JOB A | Pull out each line of the rows below that contains the string "dimensions", and treat uppercase and lowercase as different.

ARTICLE |
===
I have been around a fairly broad bunch of TLM-goers. And I listen to a pretty vocal number of them in blogging. Those who could be accused, even on broadly “close enough” terms, as “exploiting” the opportunities offered by Francis’s predecessors to “widen the gaps, reinforce divergences…” are quite few: less than 10% easily. That’s over my whole experience, including decades ago. Moreover, the percentage has been decreasing. The young people who are going to the TLM now DO NOT have the hang-ups their parents and grandparents had about the Novus Ordo and the way it was implemented: they weren’t there at the time. They aren’t putting themselves back into the 1970s. They were raised in the NO, and (mostly) accept it as a given. With that backdrop, they don’t think of the TLM as a divisive hook upon which they can fight against the rest of the Church.

To be frank, most of the people who STILL make an issue of the NO as being “invalid” are the ones who have been doing so for decades, and the (modest degree of) generosity of JPII and Benedict did nothing to increase their disgust of it. Nor increase their divisiveness. But the people who tried the TLM for the first time and discovered there something they needed, while they haven’t (usually) come away thinking that NO is invalid, generally do come to a fresh and increased appreciation for the Mass as such, which is, PRECISELY, what Benedict was hoping for. It is my opinion that Francis completely mis-states the situation. It may be that he has more the right of it than I do, but I don’t know how he would have gotten his hands on objectively better data than I have: the survey of the bishops didn’t provide objective data. They don’t have any source for objectively sound data. And it is undoubtedly true that for every angry letter a bishop gets from a hard-line traddie who “reinforces divergences”, there are a dozen other traddies who don’t feel that way. (And, mind you, the Vatican did not release the survey responses themselves, so their characterization may or may not be fully correct.)

Francis goes on to say:

At the same time, I am saddened by abuses in the celebration of the liturgy on all sides. In common with Benedict XVI, I deplore the fact that “in many places the prescriptions of the new Missal are not observed in celebration, but indeed come to be interpreted as an authorization for or even a requirement of creativity, which leads to almost unbearable distortions”.
===
ENTRIES |

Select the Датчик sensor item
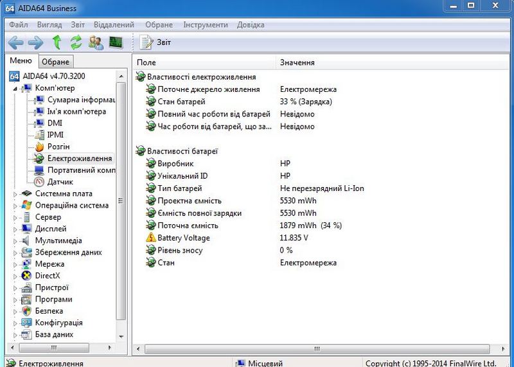Image resolution: width=514 pixels, height=367 pixels. (59, 182)
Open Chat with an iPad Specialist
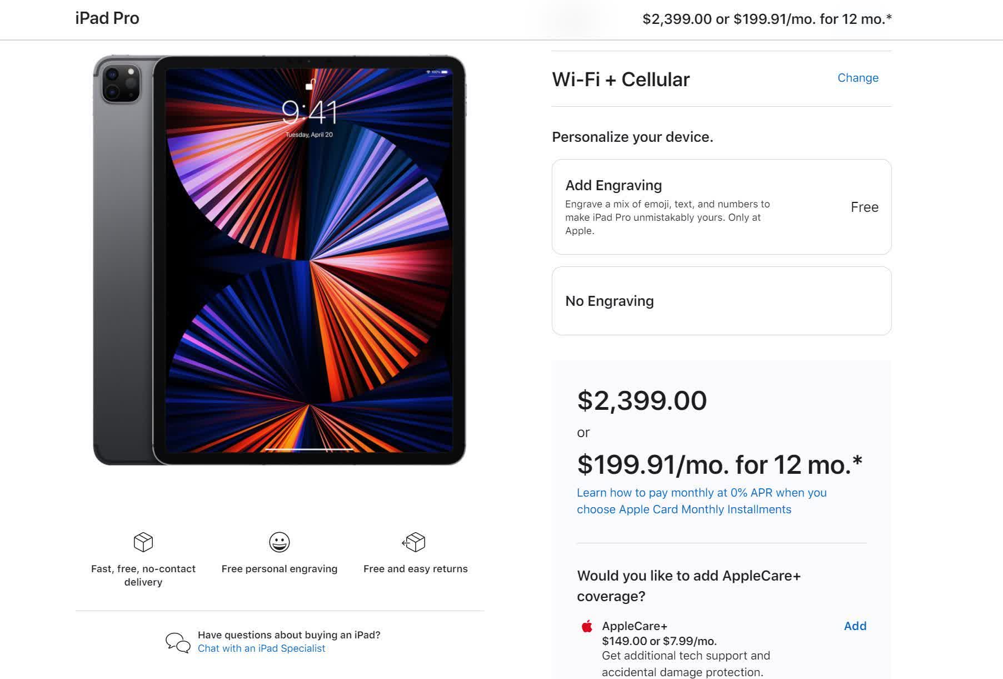Image resolution: width=1003 pixels, height=679 pixels. point(261,648)
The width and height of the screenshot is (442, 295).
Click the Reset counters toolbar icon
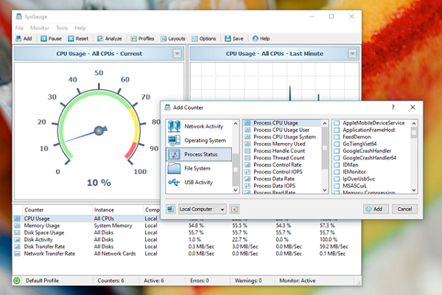point(71,38)
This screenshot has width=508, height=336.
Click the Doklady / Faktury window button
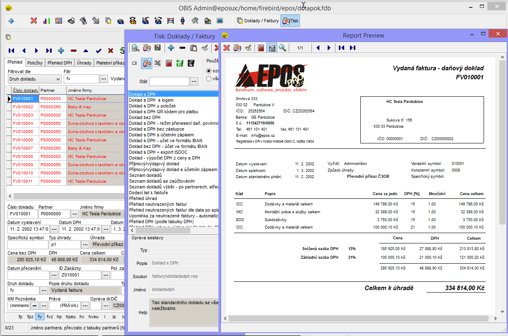(258, 21)
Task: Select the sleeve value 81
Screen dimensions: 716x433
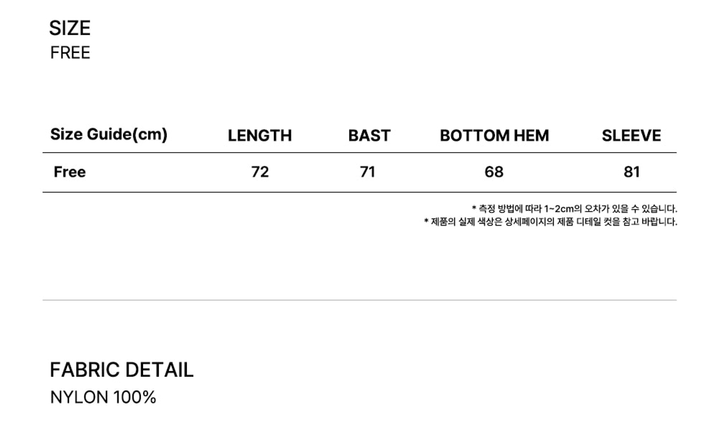Action: tap(631, 172)
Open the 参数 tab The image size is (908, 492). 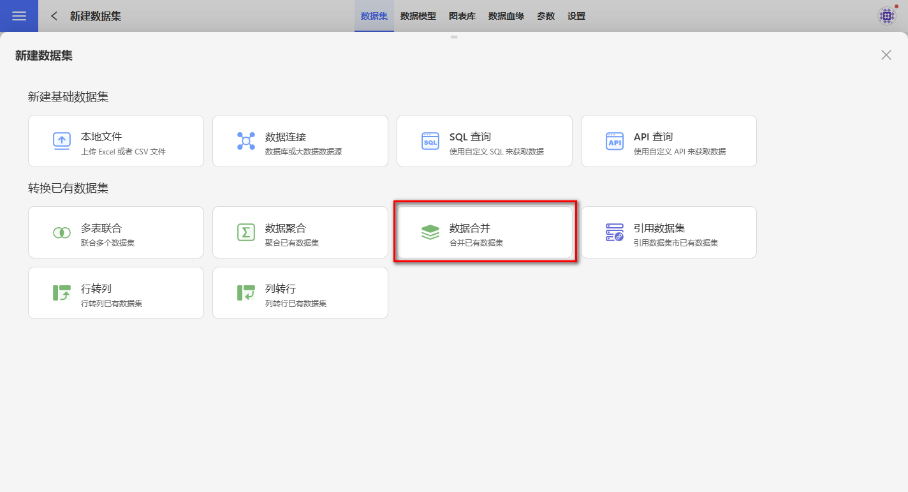pos(546,16)
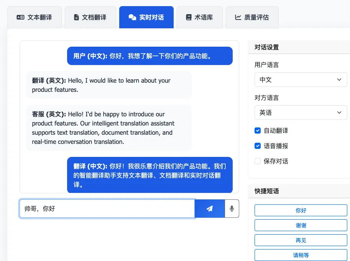Click the 文档翻译 tab file icon
This screenshot has height=261, width=350.
pos(76,17)
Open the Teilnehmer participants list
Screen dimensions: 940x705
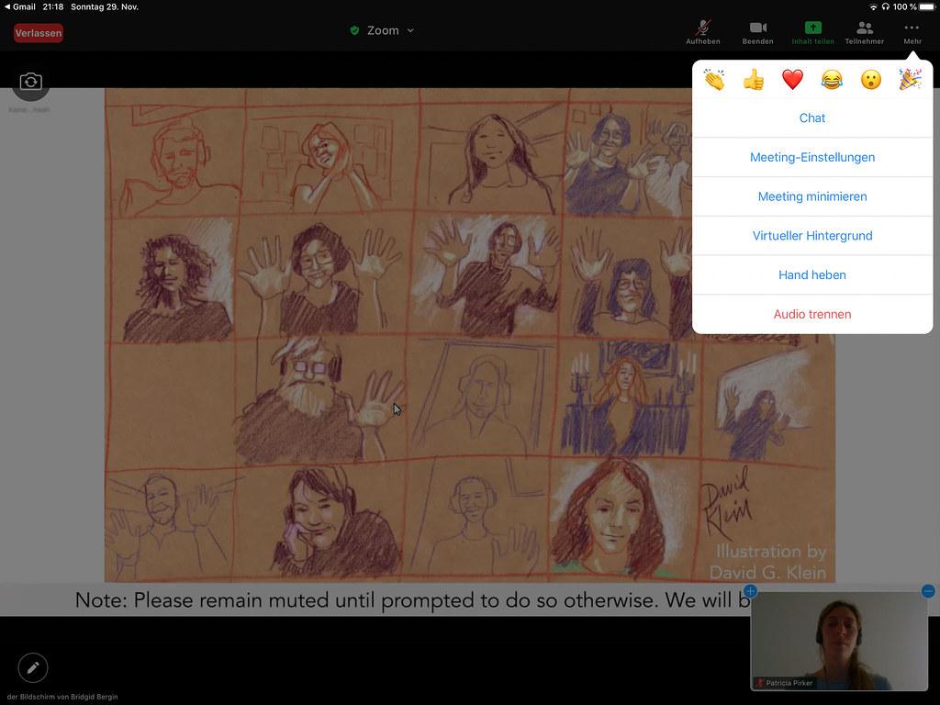tap(864, 30)
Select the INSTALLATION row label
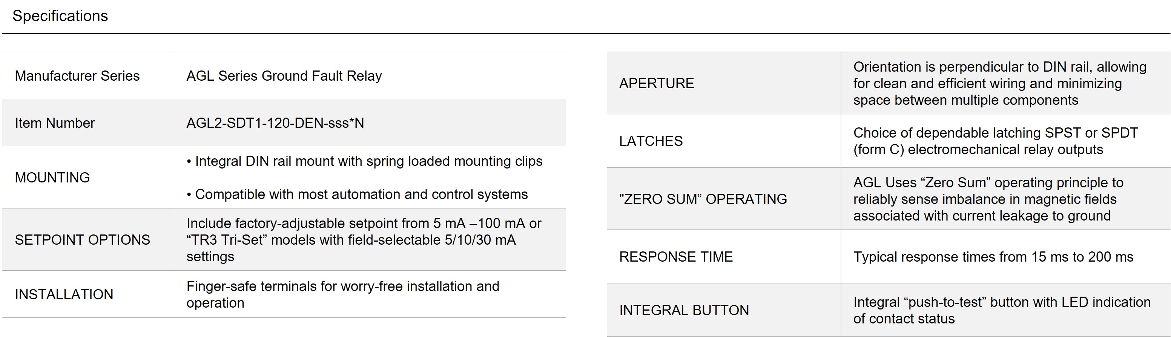Image resolution: width=1171 pixels, height=337 pixels. coord(64,294)
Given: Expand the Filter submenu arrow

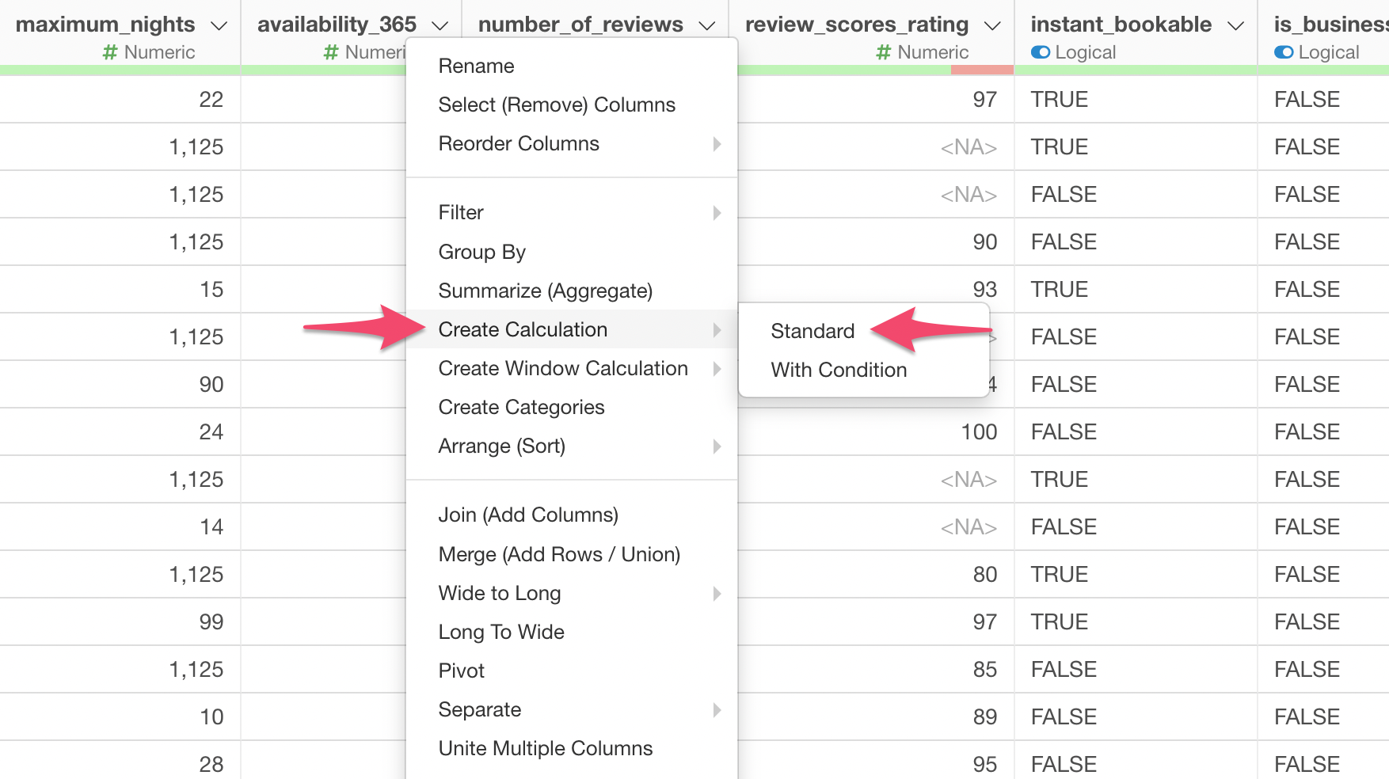Looking at the screenshot, I should coord(717,212).
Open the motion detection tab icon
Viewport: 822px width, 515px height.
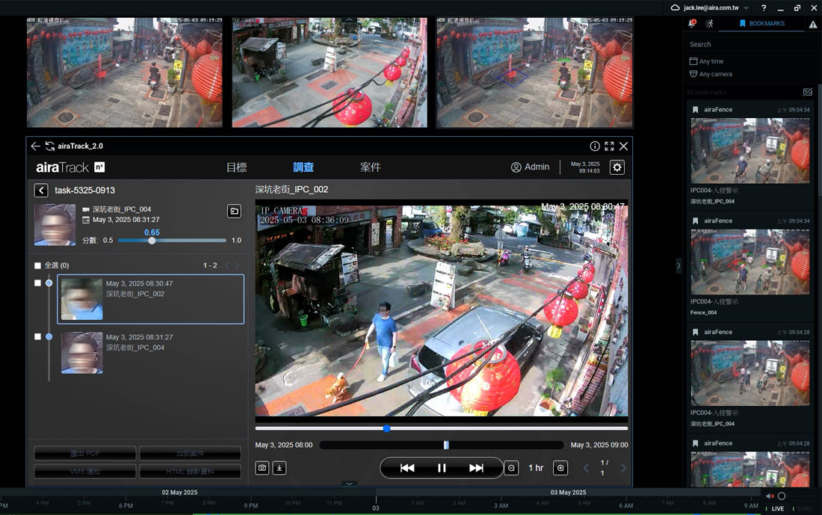[x=709, y=24]
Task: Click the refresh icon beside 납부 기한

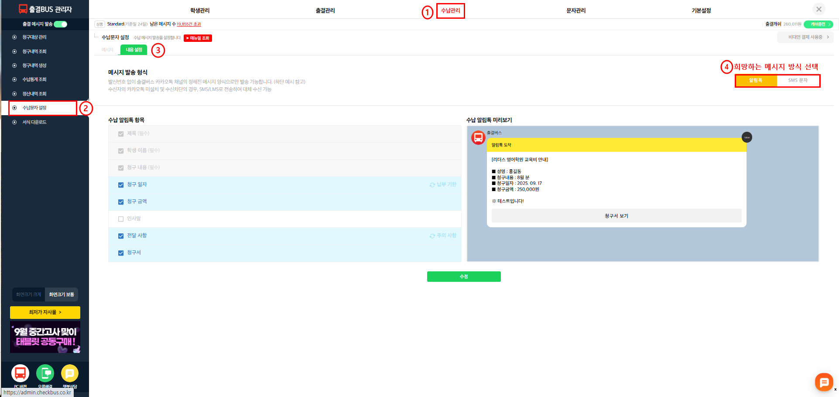Action: pyautogui.click(x=432, y=185)
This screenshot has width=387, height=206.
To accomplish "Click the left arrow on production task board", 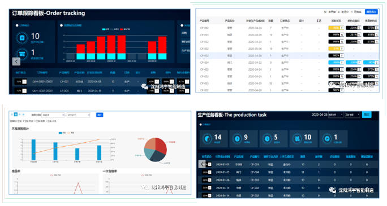I will 202,164.
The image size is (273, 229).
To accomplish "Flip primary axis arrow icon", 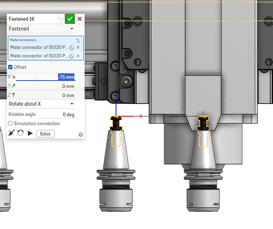I will point(11,133).
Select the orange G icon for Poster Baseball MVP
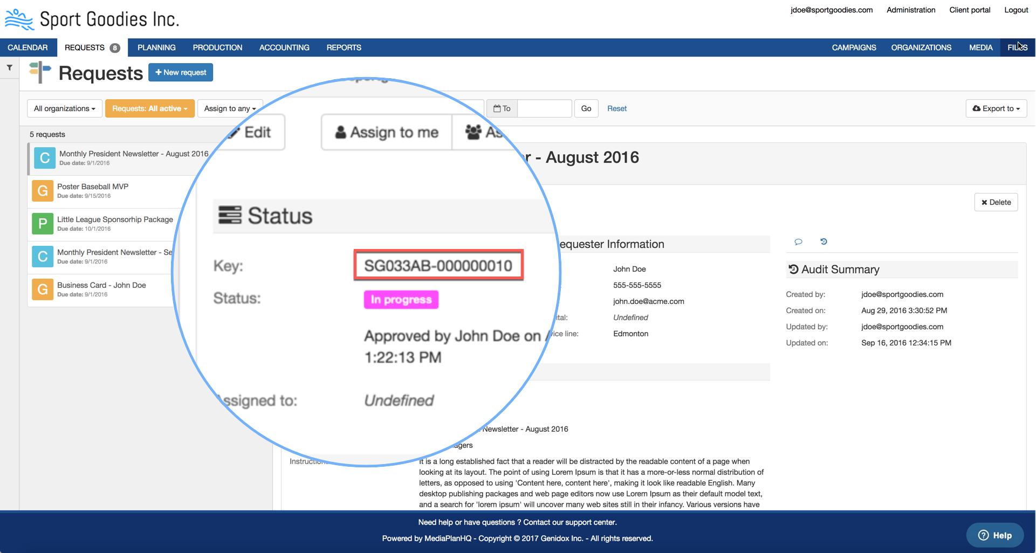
===
JOB B | According to the passage on the Traditional Latin Mass, who did not release the survey responses?

FINAL RESULT A |
Screen dimensions: 716x433
Screen dimensions: 940x705

FINAL RESULT B | The Vatican.